A flat-leaved Asian relative of common chives, with a distinct mild garlic flavor — also called Chinese chives or kuchai.
A different chive
Common chives (Allium schoenoprasum) have hollow, round, oniony leaves. Garlic chives (Allium tuberosum) have flat, solid, grass-like leaves and a stronger, distinctly garlicky aroma. They’re not interchangeable: chefs in East Asian cuisines specifically reach for one or the other.
Where it shows up
- Chinese cooking — chopped into dumpling fillings, stir-fried with eggs (jiucai chao dan), sprinkled over noodle dishes, and used as a wrap component for moo shu pork.
- Korean cooking — added to kimchi and buchimgae (savory pancakes); the white-flowered cousin gives kimchi a distinctive note.
- Japanese cooking — nira features in gyoza fillings and miso-based stir-fries.
Three usable parts
Garlic chives offer three different ingredients on the same plant:
- Green leaves — the everyday flavoring, mild and slightly garlic.
- Yellow chives (jiu huang) — leaves grown without sunlight; tender, sweet, expensive.

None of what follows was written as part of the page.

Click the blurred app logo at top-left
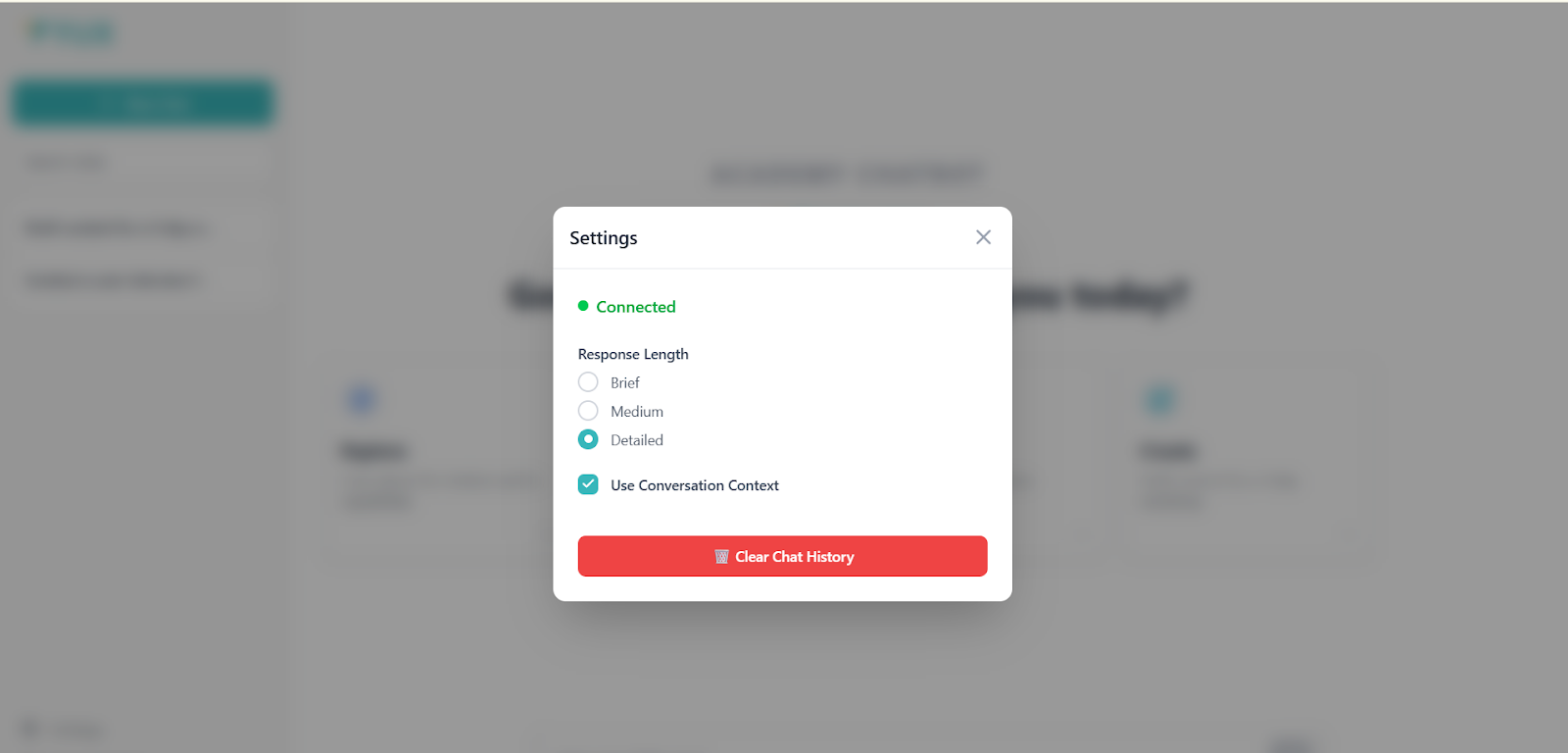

- Flowering buds and stems — sturdier, with a stronger garlic punch; sold separately in Asian markets as garlic chive flowers.
In the garden
Garlic chives are perennial, hardy down to roughly -25 °C, and self-seed aggressively when allowed to flower. The white star-shaped blooms attract bees and are themselves edible — slightly sharper than the leaves.